Courtesy of Swimming Canada  GRAND CAYMAN, Cayman Islands – Two new champions were crowned and two newcomers earned spots on Team Canada as the first ever Canadian Open Water Swimming Trials were held on Grand Cayman Saturday.

A field of 18 Canadian swimmers (nine men, nine women) entered the Caribbean Sea right in front of Cayman Islands Governor Martyn Roper’s house on Governors Beach. They made six clockwise laps of the 1 2/3-km course to complete the 10-km marathon.

After national team incumbents Hau-Li Fan and Eric Hedlin exchanged the lead for most of the men’s 10-km race, Jon McKay of UVic-Pacific Coast Swimming made his move on the final lap and held on for the win.

I knew Eric and Hau-Li have a lot of back end speed. I just wanted to make sure that I got out ahead and had a good finish there, which I was able to do,McKay said. “I was definitely like, 500 more metres, I would have been toast. They were gunning me down and I was just trying to do it for the lads.”

McKay earned his first ever senior A national team spot for this summer’s FINA World Championships and Pan American Games. Fan, who represents UBC Thunderbird Swim Club, finished 1.4 seconds behind to secure the second spot on the FINA worlds team.

“Coming into the last 100 metres into the finish I knew I had a good chance of still making the team, so I just sprinted,” Fan said. “It’s good I made the team but I wanted to swim that race like I wanted to win from start to finish. Going to worlds it’s going to be a really deep field and if I want to be Top 10 you’ve got to be at the front from start to finish. I’ve still got a little bit of work to do.”

McKay’s UVic-PCS teammate Eric Hedlin came third, followed by Raben Dommann of Chena Swim Club. Hedlin and Dommann  will swim the 5-km at worlds, while Dommann also earned a nomination to Pan Ams

Meanwhile, 19-year-old Toronto native Kate Sanderson, who made her national team debut last year, raised the bar by leading start to finish, winning the women’s race by more than a minute. Sanderson made her move on Lap 4 as the men passed the women’s pack.

“I was leading most of the race and quite a few of us were swimming in a line. I felt like if I did that the whole race I might not have as much in the tank at the end,” Sanderson said “I knew that if I got a draft, even if it was for like 20 or 30 seconds, that the girls would break up because the guys would trample over them and you can’t really tell who’s who. I got quite a good draft so that kind of made the difference on the fourth lap.”

Chantel Jeffrey of Victoria’s Island Swimming held off national team veteran Stephanie Horner for the second spot on the senior teams, finishing 3.8 seconds ahead of three-time Olympian. The 17-year-old will join McKay in making her national team debut this summer.

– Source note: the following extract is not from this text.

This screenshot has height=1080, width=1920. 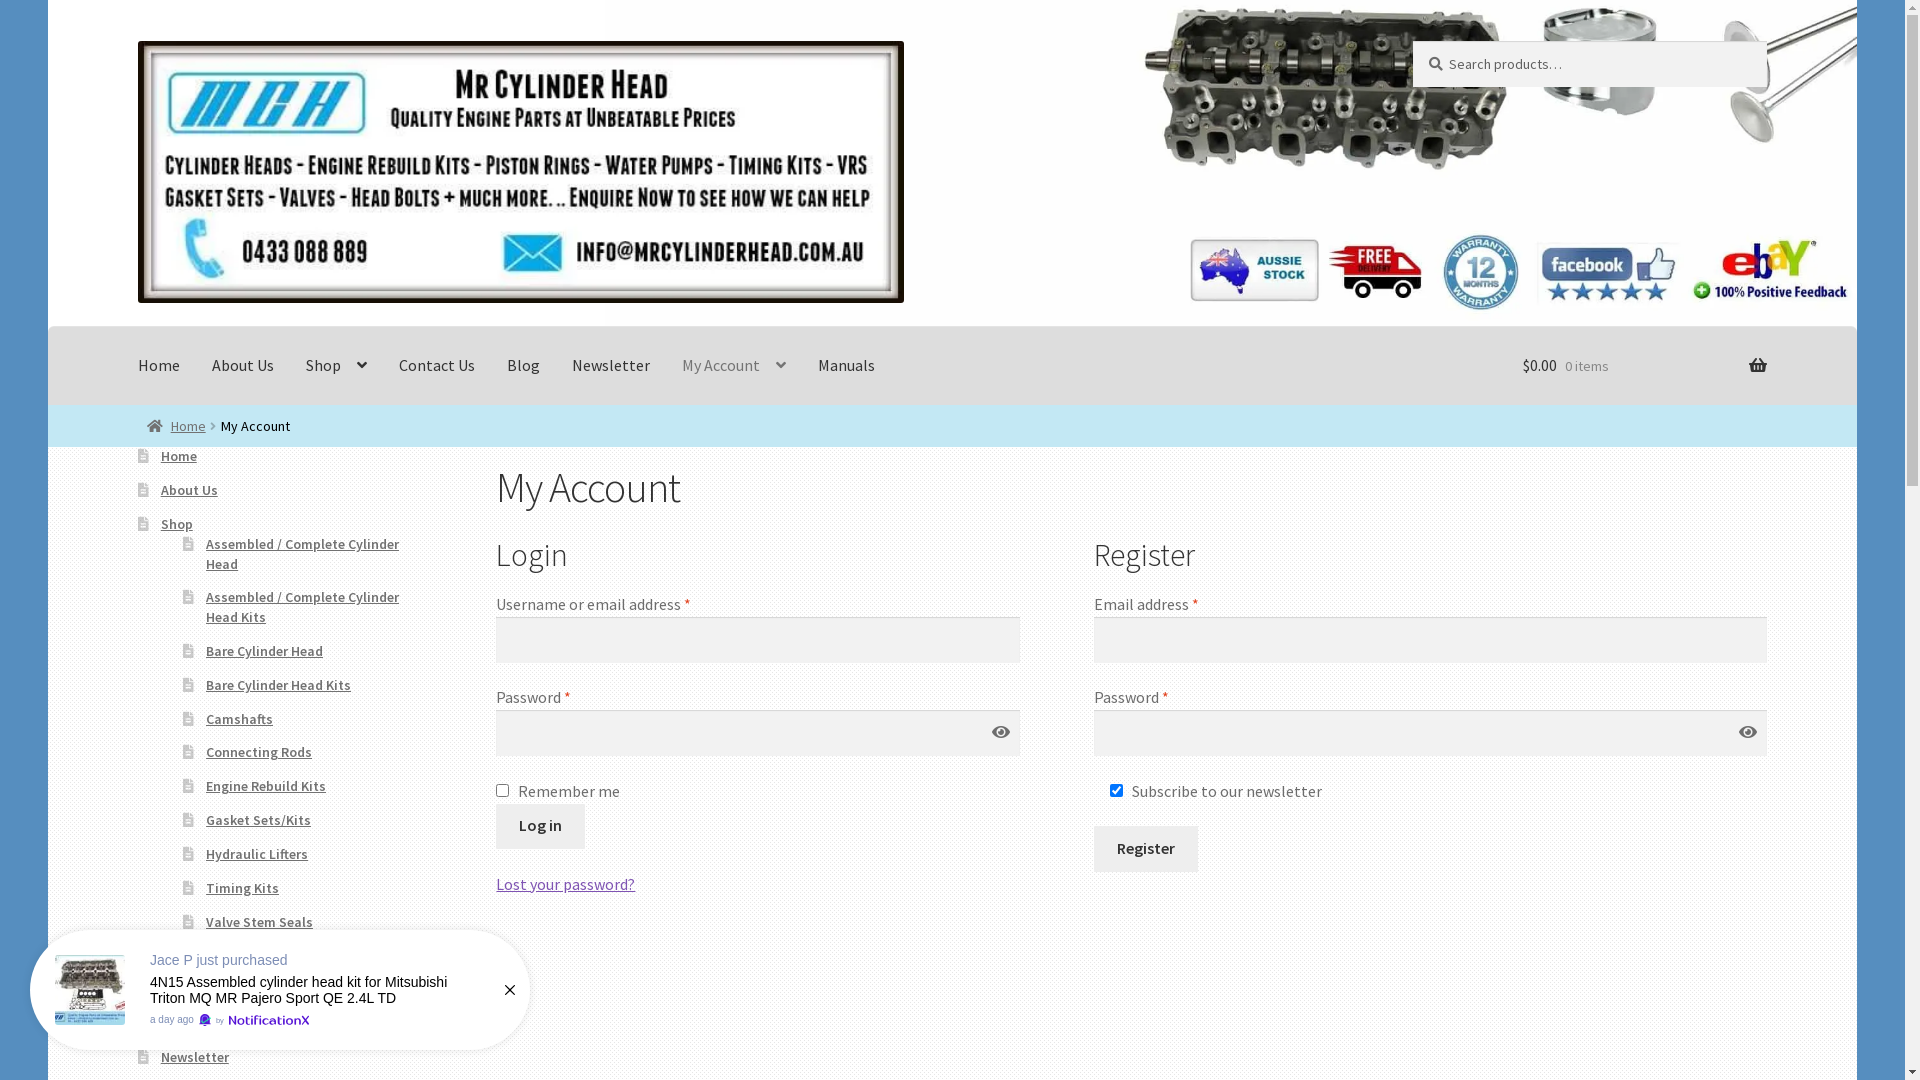 I want to click on 'Home', so click(x=178, y=455).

“It’s awesome, it’s everything I could have asked for,” Jeffrey said. “I felt really strong and we started to pick up pace but it wasn’t too fast, we weren’t sprinting. By the last, about four buoys, I just kind of picked up pace. I could see the other girls beside me. On the last one I just kind of bolted it. I knew I had the speed.”

The 10-km at worlds represents the first opportunity to clinch a spot at the Tokyo 2020 Olympic Games, and the 5-km serves as a qualifier for the World Beach Games being held in San Diego, Calif., in October.

It was Canada’s first ever Open Water Trials. In the past, Canada has selected its open water teams based on performances at another country or organization’s event, typically later in the year.